On Monday, New York Gov. Andrew Cuomo said there appear to be similarities among the explosive devices.

Mayor Bill de Blasio (D) said the explosion in Chelsea was apparently “an intentional act” but there is “no specific and credible threat against New York City at this point in time from any terror organization.” He added that “whatever the cause, New Yorkers will not be intimidated.”

All 29 victims of the Chelsea bombing were released from the hospital on Sunday morning. There were no fatalities.

The New York Police Department announced on Monday that 28-year-old Ahmad Khan Rahami had been identified as a suspect in the Chelsea bombing. The FBI released a wanted poster with his image on it.


A law enforcement official told NBC News that a fingerprint found on one of the unexploded devices helped identify Rahami.

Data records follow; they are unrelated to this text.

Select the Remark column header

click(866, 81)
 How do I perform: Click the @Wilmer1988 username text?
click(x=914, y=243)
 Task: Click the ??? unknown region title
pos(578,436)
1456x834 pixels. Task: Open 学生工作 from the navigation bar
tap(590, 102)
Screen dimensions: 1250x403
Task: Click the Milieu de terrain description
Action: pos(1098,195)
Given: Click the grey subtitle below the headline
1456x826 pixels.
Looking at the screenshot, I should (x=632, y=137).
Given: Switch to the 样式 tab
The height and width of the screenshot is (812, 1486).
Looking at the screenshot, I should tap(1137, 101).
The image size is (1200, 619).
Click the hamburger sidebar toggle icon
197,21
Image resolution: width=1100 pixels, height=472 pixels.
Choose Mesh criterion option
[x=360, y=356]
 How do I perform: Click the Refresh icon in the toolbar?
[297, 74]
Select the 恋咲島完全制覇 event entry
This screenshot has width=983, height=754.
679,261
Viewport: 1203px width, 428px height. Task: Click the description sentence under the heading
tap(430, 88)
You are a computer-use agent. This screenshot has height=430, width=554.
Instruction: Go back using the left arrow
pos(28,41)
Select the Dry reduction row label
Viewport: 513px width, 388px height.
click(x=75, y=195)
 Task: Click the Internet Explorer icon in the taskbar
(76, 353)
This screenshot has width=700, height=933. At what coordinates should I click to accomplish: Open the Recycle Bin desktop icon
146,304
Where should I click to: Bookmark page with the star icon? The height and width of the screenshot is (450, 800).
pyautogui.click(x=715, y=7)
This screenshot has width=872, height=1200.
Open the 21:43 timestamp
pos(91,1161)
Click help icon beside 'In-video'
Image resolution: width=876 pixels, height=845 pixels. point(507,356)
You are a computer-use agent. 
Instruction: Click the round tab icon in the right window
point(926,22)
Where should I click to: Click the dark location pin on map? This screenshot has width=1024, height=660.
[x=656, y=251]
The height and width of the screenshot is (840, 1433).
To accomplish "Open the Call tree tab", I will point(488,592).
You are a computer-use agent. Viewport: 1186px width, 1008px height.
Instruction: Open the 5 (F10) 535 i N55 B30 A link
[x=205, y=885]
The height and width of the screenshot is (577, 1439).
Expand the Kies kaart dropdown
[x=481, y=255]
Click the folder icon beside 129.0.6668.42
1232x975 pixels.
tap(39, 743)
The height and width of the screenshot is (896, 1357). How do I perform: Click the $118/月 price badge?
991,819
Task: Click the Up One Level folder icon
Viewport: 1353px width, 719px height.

According to the FBI, Rahami is a U.S. citizen whose last known address was in Elizabeth, New Jersey — where the backpack was found on Sunday.

Rahami was taken into custody on Monday morning following a shootout with law enforcement in New Jersey. Rahami sustained a non-life threatening injury in the gun battle and was transported to a local hospital.

Long before police or fire responders had a chance to confirm the cause of the explosion in Chelsea, Republican presidential nominee Donald Trump appeared to jump to conclusions about what was going on.

Trump told an audience in Colorado on Saturday night that “a bomb went off in New York and nobody knows exactly what’s going on. But boy we are living in a time — we better get very tough, folks. We better get very, very tough.” He vowed to “get tough and smart and vigilant.”


During an appearance on Fox News on Monday, Trump added that a lack of racial profiling, the resettlement of refugees in the United States, and the United States’ constitutionally protected freedom of the press are potentially to blame for the attacks over the weekend.

Democratic nominee Hillary Clinton slammed Trump’s shoot-first-aim-later reaction, observing on Sunday: “I think it’s always wiser to wait until you have information before making conclusions, because we are just in the beginning stages of trying to determine what happened.” Clinton added that she had been briefed on the incident and urged the nation to “do everything we can to support our first responders — also to pray for the victims. We have to let this investigation unfold.”

The explosion in Chelsea coincided with new New York City police commissioner James O’Neill’s first day on the job.

This is a breaking new story and has been updated as more information became available.